Called SEED, for Student Education, Entertainment, and Discovery, the card is being piloted to students at Reiche Elementary and King Middle schools this month, with a plan to expand the program to all of the city’s schools in the future.
The hope is that the new card will “enhance students’ opportunities to read, learn and engage,” according to a School Department press release.
Every student and staff member at Reiche and King, even if they already have a library card, will receive a SEED card, which will “enable them to use any of the library’s locations and online resources and borrow up to three items at a time (with) no overdue fees for late books,” the department said.
Sarah Campbell, executive director at the library, said “SEED cards give students more opportunities to pursue their interests, build their curiosity, and strengthen their learning through the library’s collections and programs.”
She said the SEED card is not only beneficial to students and their families, but also to the library because it helps “(us) to build a stronger relationship with them.”
Superintendent of Schools Xavier Botana said “I believe that providing public library cards for all of our students and staff is a surefire way to bring all of the library’s resources to Portland families with maximum ease and convenience.”
In the press release, the School Department said the SEED card is “part of a national movement … to increase collaboration among school superintendents, library directors, and elected officials with the goal to improve education outcomes for all students, close achievement gaps, and create a framework for an integrated approach to education.”
Campbell said that in addition to access to books, the SEED card also ensures “every student has equal access to electronic resources as teachers are increasingly using eResources in the classroom and for homework.”
Many school children in Portland already have a library card, but the goal with the SEED card is to provide a “better understanding of the resources available to them at the library, access to anytime at-home reading and learning and (to encourage) involvement in the extensive programming we have for both children and teens,” Campbell said.
What makes the SEED card different, is that there’s no physical card needed. Students can simply use their School Department ID number to identify themselves.
To roll out the SEED card, Campbell said, “we expect to have many classes visit the library (and) teachers will (also) explain to their students how to use SEED cards to access (the library’s) eResources for reading and research purposes.”
Overall, Campbell said the hope with the SEED card is that it will encourage a “love of reading and exploring personal interests (and lead to) improved reading skills, improved research skills and exposure to new kinds of information.”
She said that Reiche and King schools were chosen for the pilot because “our children’s and teen’s librarians have existing strong relationships” with the school-based librarians.

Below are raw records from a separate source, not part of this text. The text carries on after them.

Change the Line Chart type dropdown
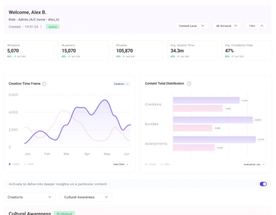276x215 pixels. coord(121,164)
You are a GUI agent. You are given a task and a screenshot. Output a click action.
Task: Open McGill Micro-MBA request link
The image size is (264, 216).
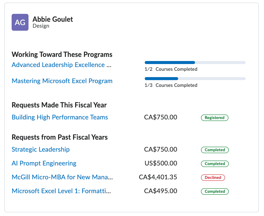[x=62, y=177]
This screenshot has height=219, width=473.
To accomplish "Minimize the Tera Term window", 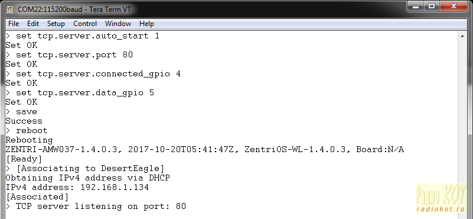I will (416, 6).
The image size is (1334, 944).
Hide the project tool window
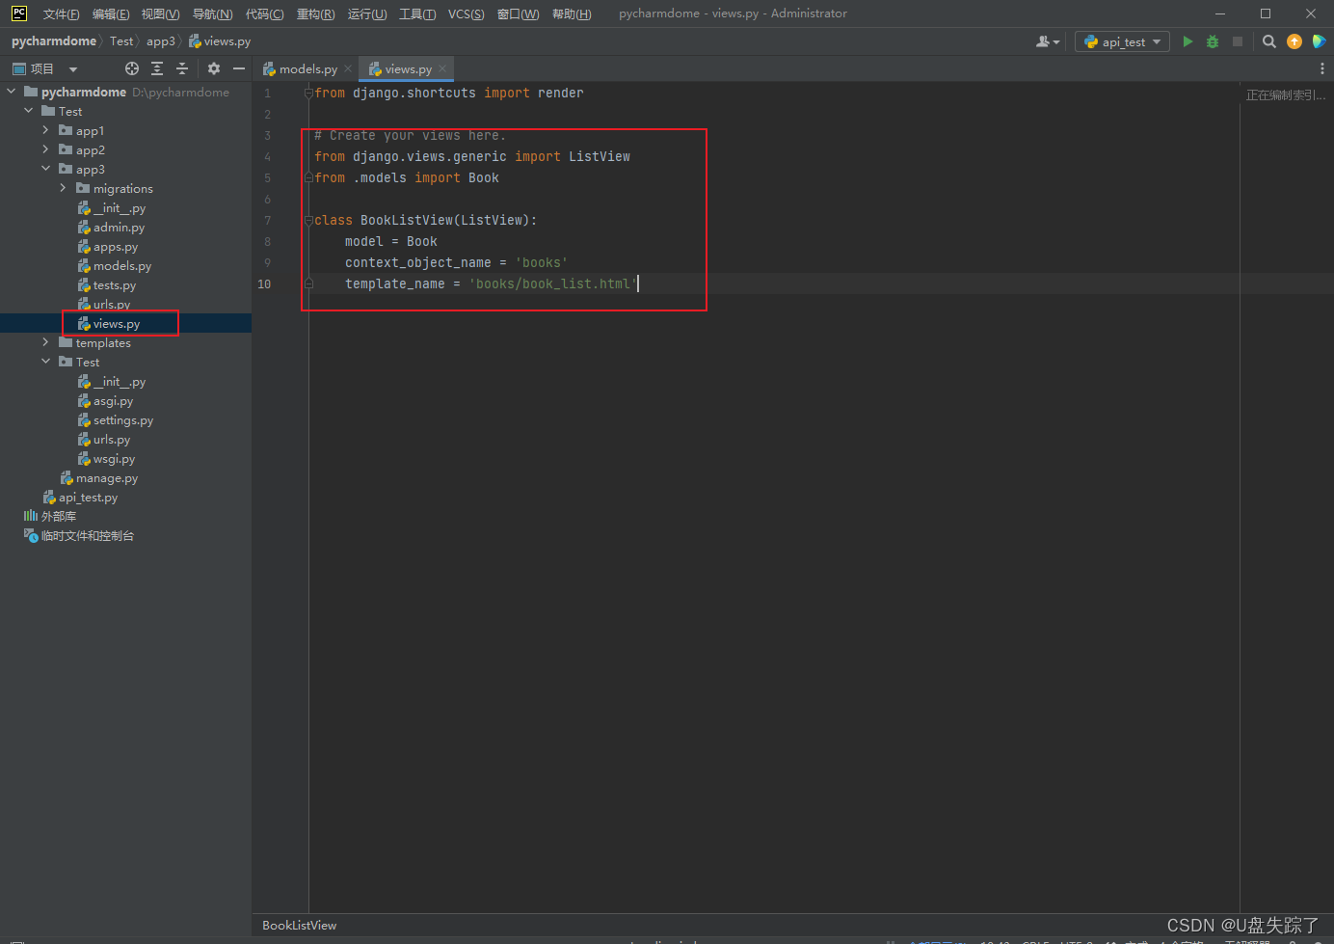pyautogui.click(x=238, y=67)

“We chose them with the expectation that this would be a period of experimentation as we build our understanding of what will work best and develop tools to be used as we expand to more schools,” Campbell said.
She said the SEED card idea initially came from the Urban Libraries Council.

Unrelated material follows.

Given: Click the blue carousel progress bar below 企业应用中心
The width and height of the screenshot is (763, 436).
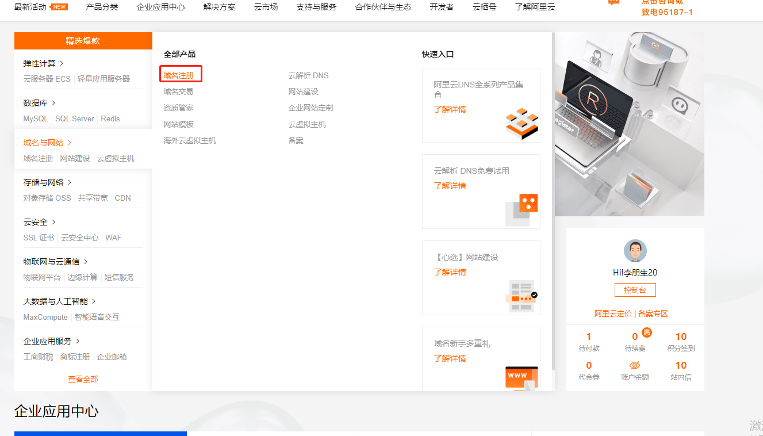Looking at the screenshot, I should (100, 433).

The Portland Public Library has been a member of the council for the past five years because it’s “actively involved in leading-edge conversations about the impact of public libraries in their communities,” Campbell said.
Since “libraries are all about self-directed learning, exploration, and engagement, we are the natural partner with (the local) schools,” she said. Like a school, the library can serve to “help inspire young people and equip them to choose interests, pursue curiosity, and share their creativity and ideas with others.”

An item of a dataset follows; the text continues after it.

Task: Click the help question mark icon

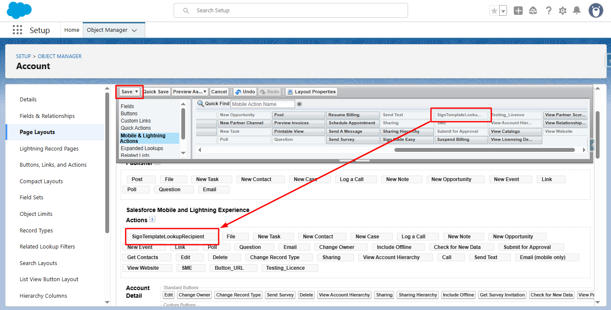Action: point(549,11)
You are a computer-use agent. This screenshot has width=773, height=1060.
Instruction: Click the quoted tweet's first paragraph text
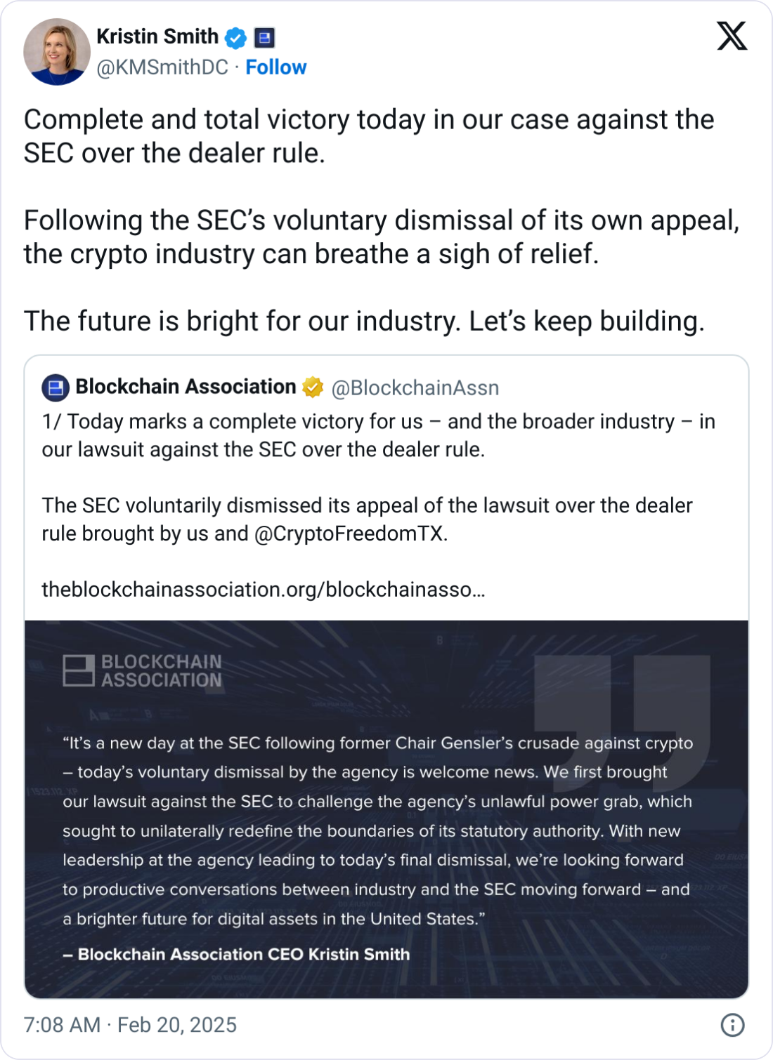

Jeanne Crocker, assistant superintendent of school management at the Portland Public Schools, agreed and said, “given our joint commitment to children’s reading, it made total sense (to)enter (into this) partnership.”
Crocker said Campbell approached the School Department with the idea for a “library card for every student,” which then further coalesced around the district’s goal of every student reading at grade level in both elementary and middle school.
Through the SEED card, “we hope that students and their families will benefit from easier access to the public library and develop and grow a love of reading that lasts a lifetime,” Crocker said. “Partnerships with community organizations (like the library) enrich the lives of our students, their families, and our staff.”
And Campbell said, “The schools and the library have been long-standing partners, but with this program we are taking it to a new level of coordination and cohesion. By formalizing this partnership, we are able to make it smoother and easier for kids to make the library their own.”
This month students at Reiche Elementary and King Middle schools in Portland will recieve a new card designed to provide barrier-free access to the Portland Public Library. Here two youngsters celebrate the library’s 150th anniversary.